En este sentido, destacan los datos de los Países Bajos que, pese a no tener producción cit­rí­cola alguna, sí re­gistraron un tráfico hacia España de 20.827 toneladas de agrios. Holanda y su puerto, Rótterdam, ocupan de hecho y tras aumentar sus cifras durante el pasado año un 121%, el segundo lugar tras Sudáfrica –que también duplicó sus tonelajes- en cuanto a la pro­cedencia de los cítricos importados por España.  

 

“O bien entran por Barcelona o bien por el Norte de Europa, es decir, por donde saben que las inspecciones para localizar plagas en los frutos son más laxas o, sencillamente, ni siquiera existen”, reitera Aguado quien advierte que en el em­peño por evitar sufrir un rechazo por detectarse una enfermedad de cuarentena “los im­portadores no escatiman gastos y asumen el coste ‘extra’ del transporte en ca­mio­nes hacia los almacenes valencianos para beneficiarse de la libertad de circulación europea y acceder al mayor mercado hortofrutícola del mundo sin casi ningún con­trol fitosanitario”. 

 

De ahí que AVA-ASAJA insista en que, para evitar que a través de los frutos ex­tranjeros se instalen plagas en la citricultura valenciana, son necesarias ins­pecciones en origen (desde el lugar de procedencia de los cítricos) y en destino.
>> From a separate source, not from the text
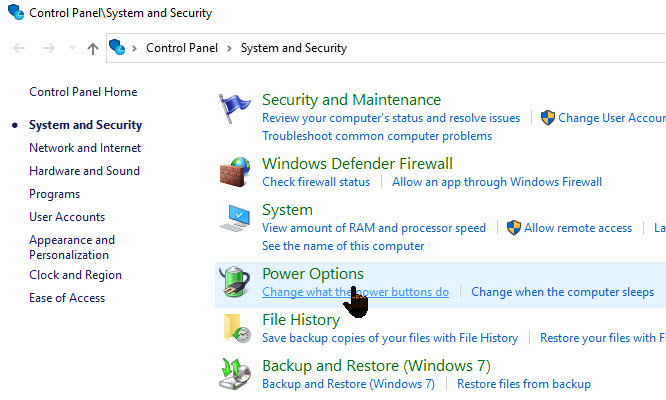Click the Backup and Restore icon
This screenshot has height=400, width=666.
(x=236, y=374)
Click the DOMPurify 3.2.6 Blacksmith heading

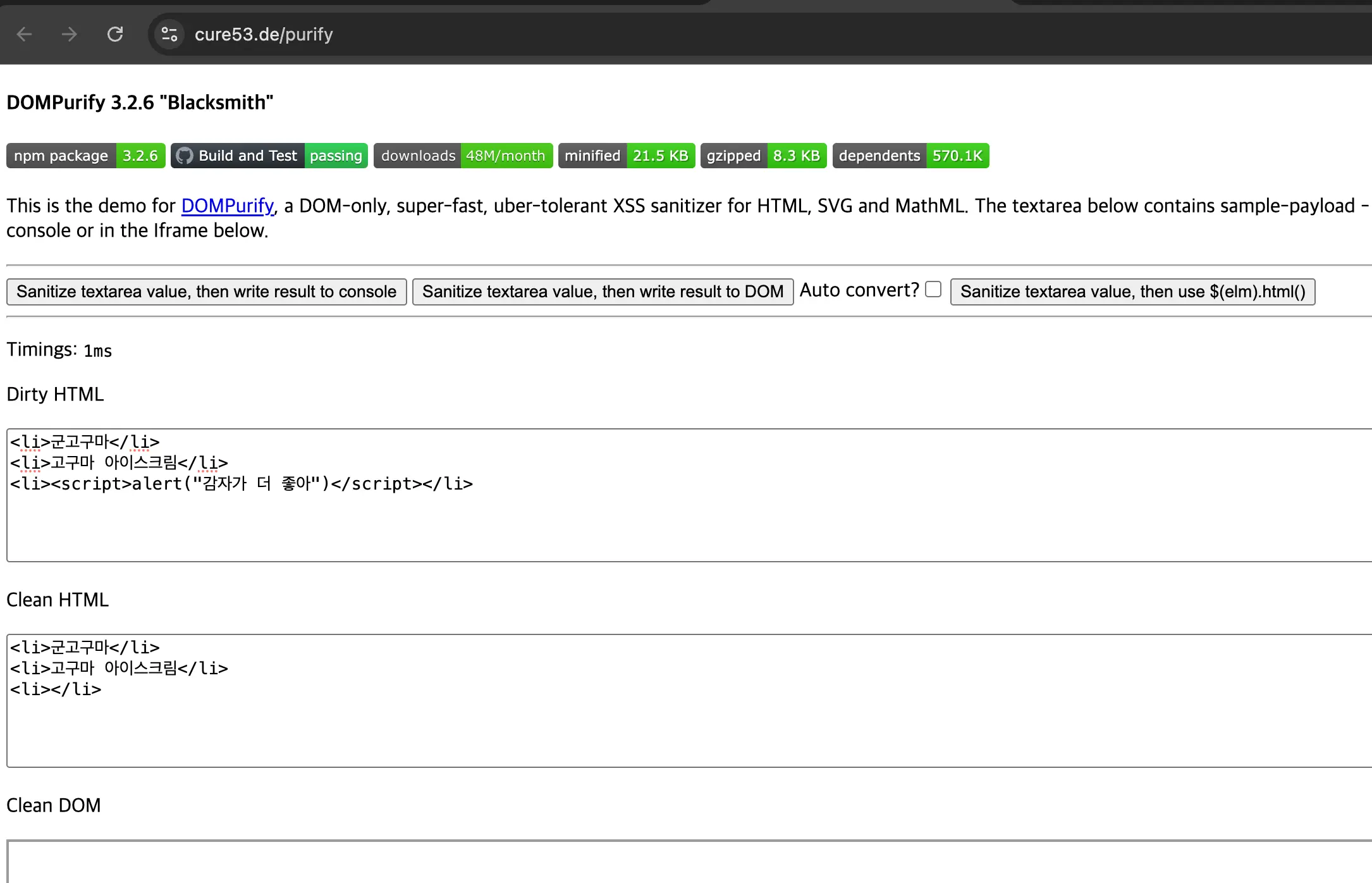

De igual manera y para impedir los agra­vios comparativos en el negocio portuario que está provocando la aplicación del Plan de Vigilancia Fitosanitario (que implica una segunda inspección en el almacén y que sólo se aplica en la Comunitat), la or­ganización agraria reclama extender este plan al resto del país. En última instancia, convendría reducir el número de puertos de entrada europeos de cítricos foráneos. Al tratarse España y la Comunitat del primer importador de la UE, los puertos valencianos deberían incluirse en este listado.